【解説】父の経験 虐待リスクに影響(解説 2025-08-27付)
子どもの頃に家庭内暴力を経験した父親は、子どもを虐待するリスクが約2倍に高まることが、国立成育医療研究センターの調査で分かった。現行の支援制度では父親が単独で相談できる場が限られている課題があるとし「母親・父親の区別を問わず、必要な支援が適切に届けられる仕組みを検討することが必要」と指摘する。
全国の5年度の児童虐待相談対応件数は過去最多となる22万5509件を記録。子どもの命が失われる重大な事案もあり、虐待の防止は社会全体で取り組む喫緊の課題になっている。
研究は、同センターの研究員・研究グループと東京大学大学院、東北大学大学院の関係者らと共同で実施。3年8月に実施した全国インターネット調査をもとに、父親1248人のデータを分析した。

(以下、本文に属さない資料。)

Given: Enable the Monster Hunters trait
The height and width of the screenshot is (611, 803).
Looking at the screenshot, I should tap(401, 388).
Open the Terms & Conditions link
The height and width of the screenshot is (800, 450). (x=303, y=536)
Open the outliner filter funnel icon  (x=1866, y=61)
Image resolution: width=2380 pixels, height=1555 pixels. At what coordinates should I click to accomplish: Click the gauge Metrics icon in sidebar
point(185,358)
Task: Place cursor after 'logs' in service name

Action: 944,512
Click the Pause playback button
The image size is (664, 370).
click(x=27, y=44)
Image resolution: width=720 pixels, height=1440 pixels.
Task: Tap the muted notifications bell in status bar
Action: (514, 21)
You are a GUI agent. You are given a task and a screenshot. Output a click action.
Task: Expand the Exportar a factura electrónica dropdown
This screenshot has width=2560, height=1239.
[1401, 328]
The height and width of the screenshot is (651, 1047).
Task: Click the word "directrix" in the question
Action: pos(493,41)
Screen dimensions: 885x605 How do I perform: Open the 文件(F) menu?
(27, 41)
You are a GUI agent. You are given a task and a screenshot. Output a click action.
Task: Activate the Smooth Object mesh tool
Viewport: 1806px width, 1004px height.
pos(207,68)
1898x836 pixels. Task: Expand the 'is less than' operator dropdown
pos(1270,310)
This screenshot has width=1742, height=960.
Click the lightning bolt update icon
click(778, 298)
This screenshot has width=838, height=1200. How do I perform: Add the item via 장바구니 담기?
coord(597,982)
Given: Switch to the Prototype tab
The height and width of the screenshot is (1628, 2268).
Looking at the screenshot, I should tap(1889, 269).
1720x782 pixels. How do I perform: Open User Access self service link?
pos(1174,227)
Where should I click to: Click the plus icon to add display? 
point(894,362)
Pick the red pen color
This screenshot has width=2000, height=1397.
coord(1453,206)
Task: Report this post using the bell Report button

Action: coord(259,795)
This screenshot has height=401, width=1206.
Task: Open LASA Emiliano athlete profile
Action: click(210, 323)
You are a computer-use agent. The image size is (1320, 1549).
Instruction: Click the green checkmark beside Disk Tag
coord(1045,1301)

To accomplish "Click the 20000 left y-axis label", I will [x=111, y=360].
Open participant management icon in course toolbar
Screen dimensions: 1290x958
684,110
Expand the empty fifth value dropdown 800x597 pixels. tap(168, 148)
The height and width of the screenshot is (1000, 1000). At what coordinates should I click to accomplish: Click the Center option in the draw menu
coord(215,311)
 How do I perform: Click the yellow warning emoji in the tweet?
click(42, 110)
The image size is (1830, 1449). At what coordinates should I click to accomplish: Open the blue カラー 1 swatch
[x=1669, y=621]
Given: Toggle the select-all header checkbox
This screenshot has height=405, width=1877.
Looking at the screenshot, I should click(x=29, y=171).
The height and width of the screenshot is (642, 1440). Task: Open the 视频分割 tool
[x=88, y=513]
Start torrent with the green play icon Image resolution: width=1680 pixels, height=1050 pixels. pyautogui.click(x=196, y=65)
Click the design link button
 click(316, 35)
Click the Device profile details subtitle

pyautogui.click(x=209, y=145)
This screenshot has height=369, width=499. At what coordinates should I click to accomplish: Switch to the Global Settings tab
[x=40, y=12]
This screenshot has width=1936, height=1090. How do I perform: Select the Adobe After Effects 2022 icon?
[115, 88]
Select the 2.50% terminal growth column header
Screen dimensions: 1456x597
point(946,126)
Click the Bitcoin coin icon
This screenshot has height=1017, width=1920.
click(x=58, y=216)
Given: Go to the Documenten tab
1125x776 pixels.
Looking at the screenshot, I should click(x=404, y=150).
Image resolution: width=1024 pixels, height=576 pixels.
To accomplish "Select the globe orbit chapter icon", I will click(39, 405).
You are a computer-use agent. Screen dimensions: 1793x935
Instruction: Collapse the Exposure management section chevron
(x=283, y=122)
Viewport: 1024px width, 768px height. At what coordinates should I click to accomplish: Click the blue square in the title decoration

調査の結果、全体の13・6%の父親が心理的・身体的・経済的・性的な家庭内暴力を経験したと回答。これらの父親がいる家庭では、子どもへの身体的虐待のリスクが約2・01倍に上昇した。
心理的虐待では約2・08倍、ネグレクトでは約3・10倍、その他、何らかの虐待では1・98倍にリスクが上昇しており、家庭内暴力の被害者になった父親の影響が子どもに及ぶ可能性を示唆している。
少子化の影響で父親を取り巻く環境も変化し「父親の孤独」と言われる状況もある。同センターは父親が支援から取り残されがちであるという現実に目を向ける必要があるとし「性別にかかわらず、全ての親と家庭を支援の対象にすることが家族全体の福祉の向上につながる」と指摘する。
同センターはことし1月、「父親支援マニュアル」を作成。当事者同士でつながるピアサポートの取組などを取り上げ、支援のポイントを示している。